At the end of the day, government does not have to be held (in their view) to ransom in terms of pricing if they can control their supply chain.
It is very unlikely that the business unit will operate on a ‘for profit’ basis, but if government can turn around to the country and show they have a ready supply of ARV’s and potentially products to counter the likes of ‘Bird flu’ – South Africans are not going to raise too many questions.
However the mandate for such an entity will need to be made very clear – it cannot be the equivalent of South African Airways (SAA) where it could be treated as the stick to always beat down any competition from the pharmaceutical sector.
Job creation
Government has already indicated that it will be proceeding with the development of a state owned mining company – so the move is not totally unexpected.
With the current global economic crisis and widespread job cuts on the cards, more state owned entities attacking the unemployment situation will be vital and a key driver to hurry this process up.
I believe that government has missed an opportunity to establish a government owned and managed food manufacturing operation as a realistic way to counter high prices.
It is important to remember that this stance would not be a backward step from capitalism toward socialism. These entities would fulfill an important social function, create employment and in fact stimulate mainstream business to supply into them.
The sector remains a vibrant participant in the SA economy and should be allowed to continue to develop.
Leveraging CSIR technology
The CSIR has already announced that it has neared completion of the development of low cost ARV’s - if you wanted a direct challenge to the SA pharma sector, then you have it.
The failure of government to effectively leverage the technology and human capital being developed within the CSIR has been a regular issue. This would alleviate some of the problems being faced here and is likely to be well received by researchers and science professionals across the board.

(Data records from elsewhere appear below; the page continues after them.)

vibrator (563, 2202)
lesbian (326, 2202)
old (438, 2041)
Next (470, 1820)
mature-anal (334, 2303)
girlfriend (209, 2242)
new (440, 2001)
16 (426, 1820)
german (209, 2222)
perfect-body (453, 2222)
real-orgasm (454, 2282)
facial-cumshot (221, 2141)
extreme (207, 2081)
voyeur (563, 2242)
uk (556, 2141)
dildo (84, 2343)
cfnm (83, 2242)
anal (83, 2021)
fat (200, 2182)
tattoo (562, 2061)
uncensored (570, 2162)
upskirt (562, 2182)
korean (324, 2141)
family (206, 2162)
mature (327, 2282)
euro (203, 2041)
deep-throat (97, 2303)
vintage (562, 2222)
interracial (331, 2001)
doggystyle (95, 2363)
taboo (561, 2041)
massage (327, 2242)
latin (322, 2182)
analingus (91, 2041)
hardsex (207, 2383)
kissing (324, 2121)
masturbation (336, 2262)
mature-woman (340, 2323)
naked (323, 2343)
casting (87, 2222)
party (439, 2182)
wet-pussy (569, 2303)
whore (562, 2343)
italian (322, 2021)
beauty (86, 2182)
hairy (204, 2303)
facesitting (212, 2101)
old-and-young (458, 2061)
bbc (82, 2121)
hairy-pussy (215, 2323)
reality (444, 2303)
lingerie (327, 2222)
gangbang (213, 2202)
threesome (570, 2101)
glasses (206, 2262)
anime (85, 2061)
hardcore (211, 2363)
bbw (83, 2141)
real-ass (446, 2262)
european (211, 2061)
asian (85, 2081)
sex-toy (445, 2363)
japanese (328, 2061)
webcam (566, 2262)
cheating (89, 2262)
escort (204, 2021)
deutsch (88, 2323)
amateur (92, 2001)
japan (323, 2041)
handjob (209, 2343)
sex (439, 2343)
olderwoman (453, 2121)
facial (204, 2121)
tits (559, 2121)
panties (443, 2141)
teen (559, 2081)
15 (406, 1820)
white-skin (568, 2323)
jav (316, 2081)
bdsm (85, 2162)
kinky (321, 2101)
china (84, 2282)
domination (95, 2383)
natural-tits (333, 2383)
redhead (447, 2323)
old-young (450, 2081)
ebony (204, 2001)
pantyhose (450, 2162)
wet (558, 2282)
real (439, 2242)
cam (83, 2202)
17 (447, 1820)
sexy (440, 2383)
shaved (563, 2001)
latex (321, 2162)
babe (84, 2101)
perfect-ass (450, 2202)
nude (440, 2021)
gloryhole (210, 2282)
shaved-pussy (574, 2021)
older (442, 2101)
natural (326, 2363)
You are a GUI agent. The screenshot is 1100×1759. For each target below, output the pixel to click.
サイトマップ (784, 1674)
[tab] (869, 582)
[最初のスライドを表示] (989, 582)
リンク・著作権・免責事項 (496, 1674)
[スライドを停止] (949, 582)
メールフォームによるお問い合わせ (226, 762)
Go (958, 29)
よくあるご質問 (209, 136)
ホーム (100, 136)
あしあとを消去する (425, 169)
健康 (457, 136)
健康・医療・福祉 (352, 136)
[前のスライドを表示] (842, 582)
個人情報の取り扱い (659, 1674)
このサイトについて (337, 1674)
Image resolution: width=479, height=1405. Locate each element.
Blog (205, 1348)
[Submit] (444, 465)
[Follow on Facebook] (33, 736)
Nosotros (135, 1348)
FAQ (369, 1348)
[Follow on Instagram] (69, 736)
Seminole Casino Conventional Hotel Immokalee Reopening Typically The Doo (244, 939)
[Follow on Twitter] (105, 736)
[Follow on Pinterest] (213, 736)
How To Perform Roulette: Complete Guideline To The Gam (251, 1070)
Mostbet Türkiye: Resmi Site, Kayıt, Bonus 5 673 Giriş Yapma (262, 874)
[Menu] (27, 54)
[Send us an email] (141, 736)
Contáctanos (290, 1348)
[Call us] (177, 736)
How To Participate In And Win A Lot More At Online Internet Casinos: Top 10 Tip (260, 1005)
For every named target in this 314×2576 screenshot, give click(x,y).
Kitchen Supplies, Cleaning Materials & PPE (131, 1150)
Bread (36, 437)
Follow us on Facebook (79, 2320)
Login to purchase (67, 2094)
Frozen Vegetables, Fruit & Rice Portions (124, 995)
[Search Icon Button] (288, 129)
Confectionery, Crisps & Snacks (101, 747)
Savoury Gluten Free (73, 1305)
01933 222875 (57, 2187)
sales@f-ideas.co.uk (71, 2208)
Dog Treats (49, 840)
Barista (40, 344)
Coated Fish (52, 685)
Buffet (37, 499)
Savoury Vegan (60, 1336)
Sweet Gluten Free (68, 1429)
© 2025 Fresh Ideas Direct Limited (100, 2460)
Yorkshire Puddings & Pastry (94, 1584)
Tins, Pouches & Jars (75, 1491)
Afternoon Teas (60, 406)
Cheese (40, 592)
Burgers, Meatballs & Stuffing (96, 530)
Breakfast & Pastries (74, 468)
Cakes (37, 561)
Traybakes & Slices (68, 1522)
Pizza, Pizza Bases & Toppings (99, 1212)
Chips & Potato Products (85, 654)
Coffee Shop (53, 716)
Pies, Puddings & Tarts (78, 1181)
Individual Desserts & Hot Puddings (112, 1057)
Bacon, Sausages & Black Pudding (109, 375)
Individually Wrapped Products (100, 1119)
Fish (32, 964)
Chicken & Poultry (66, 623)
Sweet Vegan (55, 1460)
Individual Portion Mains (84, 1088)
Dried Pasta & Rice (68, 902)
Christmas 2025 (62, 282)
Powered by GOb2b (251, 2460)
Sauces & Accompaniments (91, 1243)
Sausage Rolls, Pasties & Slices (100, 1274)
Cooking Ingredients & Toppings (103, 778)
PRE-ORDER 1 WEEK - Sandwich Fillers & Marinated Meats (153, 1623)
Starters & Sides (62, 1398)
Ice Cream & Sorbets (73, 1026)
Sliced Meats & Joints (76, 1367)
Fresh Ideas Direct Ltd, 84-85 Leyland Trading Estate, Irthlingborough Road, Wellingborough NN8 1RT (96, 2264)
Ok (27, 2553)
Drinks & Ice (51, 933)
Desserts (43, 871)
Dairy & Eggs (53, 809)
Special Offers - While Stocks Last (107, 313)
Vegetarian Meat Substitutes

Bad publicity around the slow roll out of ARVs
Over the last few years, government has taken a lot of flak for its slow roll out of ARV’s. The Department of Health has been portrayed as incompetent and unable to react quickly to health challenges facing the country.
The progressive appointment of Barbara Hogan is likely to change to change this and it is probable that she will adopt a “not on my watch” stance.
This would give further impetus to the establishment of such an entity.
Slow pace of transformation in the sector
Government has been critical of the pace and nature of transformation within the SA pharmaceutical sector – particularly because of the large numbers of foreign national firms who have not been keen to give up equity stakes in their business units.
If the sector won’t play ball, then government will introduce its own player.
But will it work and who wins and who loses?
It was interesting to note that Dr. Padayachee – a non executive of Adcock Ingram resigned on the 1st of December to “take up a senior appointment within the Department of Health.”
This announcement came shortly after the CSIR made some song and dance about its ARV technology. My guess is that the move is gaining ground
The people I have chatted to have been pretty negative on the concept – but then they represent SA pharmaceutical interests so they would be.
I think it would need to be made very clear which product lines the new entity would operate in and where it would play.
Those pharma manufacturers who have geared themselves up to meet governments ARV requirements could find themselves blown out of the water. Of the three JSE listed entities we believe that this could be most negative for Cipla Medpro (Enaleni) in the short term. Adcock Ingram’s competition commission issues may prove to be a blessing in disguise because they had not positioned themselves around the ARV market. Aspen remains our preferred player as they have invested heavily in new products lines, food and nutraceutical type investments.
While the move might create some ripples in the SA pharma sector, we believe that the move would ultimately prove to be a good fit and complimentary of the South African health sector – provided it is well managed.